Statistics, Origins and People
Science is perhaps not as pure as it is touted to be.
The origins of statistics feel rather uneasy. In 1877, Francis Galton presented at the ritualistic Friday Evening Discourse at the Royal Institution of Great Britain. His talk was titled “Typical Laws of Heredity”. That’s right, statistics started with eugenics. He brought along a physical apparatus called a quincunx, now known as the Galton board.

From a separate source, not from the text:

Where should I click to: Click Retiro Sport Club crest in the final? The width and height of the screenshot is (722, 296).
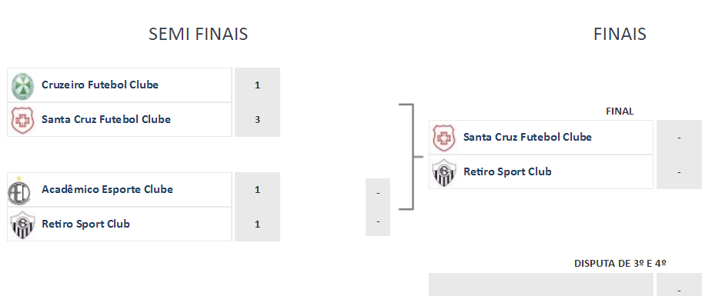coord(444,172)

The Galton board was a physical realization of the extraordinary result of the central limit theorem. Balls would fall through a Pascal’s triangle of pins into vertical columns and form a bell-curved distribution at the bottom. These were the first time the concepts of “regression to the mean” and “co-relation” (modern correlation) were first developed. While each ball’s path seems chaotic, the population of balls show order. This was beautiful.
Nonetheless, it pains me to see how science isn’t as pure it is touted to be and cannot be separated from the people who do it. In Judea Pearl’s words,
It is an irony of history that Galton started out in search of causation and ended up discovering correlation, a relationship that is oblivious of causation.
Galton had an everlasting influence on his disciple, Karl Pearson. Pearson subsequently became an extremely powerful scientific figure by pretty much creating the field of statistics. He went on to create the well known journal Biometrika. He would be described by his biographer as a “zealot”. The scientific discourse wasn’t as clean as one might have wanted it to be. Dissenters were largely abandoned and competing ideas found it very hard to publish in Biometrika, which during its formative years was personally edited by Pearson himself.
The philosophical predispositions of Pearson (and Galton) blinded them towards conspicuous failings of correlation and downgraded causation as a special case. Today, we know in fact that the opposite is true. Pearson himself contributed to a vast number of examples of “spurious correlations”. One of them, as early as 1899, was based on the Simpson’s Paradox - mixing different populations can lead to reverse conclusions. However, he dismissed them as a statistical artifact of an inappropriate mixing. No wonder, this was a very big missed opportunity.
Something similar happened with probabilistic methods for decades before 1980s when rule-based logic systems dominated discourse in AI research. Later, neural networks suffered a similar fate fate until the turn of the 21st century when impressive results finally compelled the community to take note.
Science is a social endeavor. The sociological side-effects are inseparable. People will always make mistakes and bad judgements, often for questionable ulterior motives. I wish scientific discourse was as pure as I imagined them to be as a child. May be there is a silver lining - science corrects itself given enough time. But is it worth wasting years fighting the wrong battles?